The Award Calendar converted undocumented institutional knowledge into a structured, transferable admin tool. Any future admin could pick up the system without a single knowledge transfer conversation. The calendar allowed admins to schedule all awards across all regions, set nomination start and end dates, assign nominators per award, and send reminders. What existed only in one person's memory could now be configured, visible, and repeatable.

Decision 2: The Jury Mental Model
The most complex design challenge was making a multi-role permission system feel intuitive rather than arbitrary. The module had five award types, three levels of nominators, and a CHRO as the final approver. Without a clear mental model, this would have been confusing to configure and use.
The solution came from the research into how real-world award ceremonies work. I mapped the entire permission structure onto a jury system that people already understood:
Managers, product owners, and heads of product act as preliminary judges who identify and nominate candidates within their scope
The CHRO acts as the final jury who makes the definitive call
This mental model made the hierarchy logical and grounded it in a real-world analogy rather than an abstract permission tree.



Decision 3: Group-Based Award Configuration
A key insight from the competitive analysis was that simpler R&R tools used flat org structures for award eligibility. For ZingHR's enterprise B2B customers with complex org hierarchies, this would not scale.

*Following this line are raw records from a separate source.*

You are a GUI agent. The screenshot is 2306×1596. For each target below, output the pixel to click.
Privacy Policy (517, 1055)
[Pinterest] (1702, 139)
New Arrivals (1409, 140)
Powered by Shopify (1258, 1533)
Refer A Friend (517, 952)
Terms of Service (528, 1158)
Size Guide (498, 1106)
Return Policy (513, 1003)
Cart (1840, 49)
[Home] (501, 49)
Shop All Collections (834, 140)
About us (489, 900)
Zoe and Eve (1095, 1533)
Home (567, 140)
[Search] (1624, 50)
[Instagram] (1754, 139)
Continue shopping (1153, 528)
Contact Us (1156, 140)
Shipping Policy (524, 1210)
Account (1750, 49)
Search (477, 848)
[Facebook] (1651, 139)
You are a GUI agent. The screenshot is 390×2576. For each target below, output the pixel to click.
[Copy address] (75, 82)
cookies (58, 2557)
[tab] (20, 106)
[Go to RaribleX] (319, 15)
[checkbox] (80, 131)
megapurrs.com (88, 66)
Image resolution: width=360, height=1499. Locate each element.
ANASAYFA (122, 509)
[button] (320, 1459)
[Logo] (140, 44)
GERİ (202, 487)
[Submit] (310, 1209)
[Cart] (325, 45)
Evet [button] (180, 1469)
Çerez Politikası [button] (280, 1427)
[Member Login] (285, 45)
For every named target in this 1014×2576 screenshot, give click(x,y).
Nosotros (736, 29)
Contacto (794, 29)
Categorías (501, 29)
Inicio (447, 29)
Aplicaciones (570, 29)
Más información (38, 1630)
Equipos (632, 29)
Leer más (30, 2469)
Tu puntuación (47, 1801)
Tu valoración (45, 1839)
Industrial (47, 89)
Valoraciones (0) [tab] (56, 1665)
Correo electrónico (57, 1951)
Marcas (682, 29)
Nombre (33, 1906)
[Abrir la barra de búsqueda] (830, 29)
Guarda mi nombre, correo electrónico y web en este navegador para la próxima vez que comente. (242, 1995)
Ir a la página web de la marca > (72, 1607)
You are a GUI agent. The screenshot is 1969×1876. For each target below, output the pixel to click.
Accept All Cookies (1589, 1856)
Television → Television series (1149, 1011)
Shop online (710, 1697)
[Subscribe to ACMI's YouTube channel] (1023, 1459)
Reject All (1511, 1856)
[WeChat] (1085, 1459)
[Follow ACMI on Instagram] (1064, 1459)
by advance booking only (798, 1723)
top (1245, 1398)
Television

The solution was a group-based permission model. The admin could create groups sliced any way the organization needed: by location, by function, by team, or by any combination. Each award could then be assigned to one or more of these groups. This meant:
A location-based group could receive a region-specific award
A function-based group like all designers could be scoped to a specific nomination
A cross-functional team group could be nominated together regardless of reporting lines
This group-based model was a direct differentiator for enterprise customers who needed flexibility beyond a standard reporting hierarchy.
THE SOLUTION
The module was designed around six award types and four distinct user roles, each with a dedicated interface and workflow.
Award Types
Nomination-based awards
Value-based awards
Behavioral awards
Team-based awards
CEO On-Spot awards
Tenure-based awards
User Roles and Interfaces
Admin: configures badges, certificates, award types, groups, budgets, and the award calendar
Regular Employee: personal dashboard showing received badges, points balance, activity feed, and company-wide leaderboard
Nominator (Manager, Product Owner, or Head of Product): nominates candidates within their group scope through a multi-step wizard
CHRO: final approver with full budget visibility, real-time spend tracking against budget, and notification customization
Key Features
Multi-step nomination and approval wizard consistent across all award types and all roles
Award Calendar with scheduling, deadline tracking, reminders, and region-level visibility
Budget management built into the CHRO approval flow with real-time spend tracking
Badge and certificate library for visual selection rather than text-based configuration
Advantage Club integration for external point redemption, giving employees tangible value outside the platform
Notification customization at the end of every approval flow with predefined and personalized template options
Public recognition feed on the company dashboard and RNR landing page, making awards visible across the organization
MID-PROJECT PIVOT
IMPACT
How the Experience Improved
The module launched and was adopted across ZingHR's customer base, replacing an informal system of emojis and appreciations with a structured, auditable recognition workflow.
The most significant signal of the module's quality came after launch: the RNR module was selected as the foundation for a customized engagement with a large public sector enterprise client in India, one of the largest institutions of its kind in the country. That engagement required feature modifications and adaptations to suit the client's specific organizational structure, but the core architecture, permission model, and design system held.
Quantitative adoption metrics are being sought from the module owners.